WORK TO COMPLETE: Please restate exactly the lines of the data below, beginning with the line containing "Shkarko (46, 775)" and ending with the last line.

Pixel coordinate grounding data
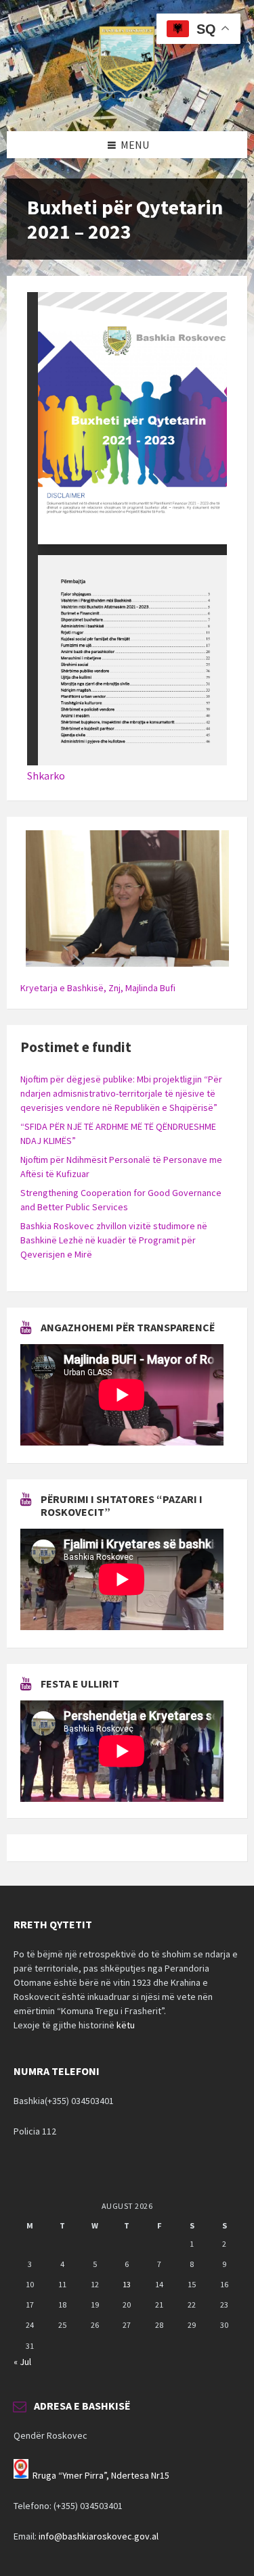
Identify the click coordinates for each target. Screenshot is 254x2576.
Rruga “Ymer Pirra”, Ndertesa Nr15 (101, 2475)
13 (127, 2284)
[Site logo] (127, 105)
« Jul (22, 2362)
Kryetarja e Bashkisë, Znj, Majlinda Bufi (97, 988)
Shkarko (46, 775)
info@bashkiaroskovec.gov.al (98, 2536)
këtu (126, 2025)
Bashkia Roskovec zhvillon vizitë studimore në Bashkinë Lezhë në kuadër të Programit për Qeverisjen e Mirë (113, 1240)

RESULT BELOW:
Shkarko (46, 775)
info@bashkiaroskovec.gov.al (98, 2536)
këtu (126, 2025)
Bashkia Roskovec zhvillon vizitë studimore në Bashkinë Lezhë në kuadër të Programit për Qeverisjen e Mirë (113, 1240)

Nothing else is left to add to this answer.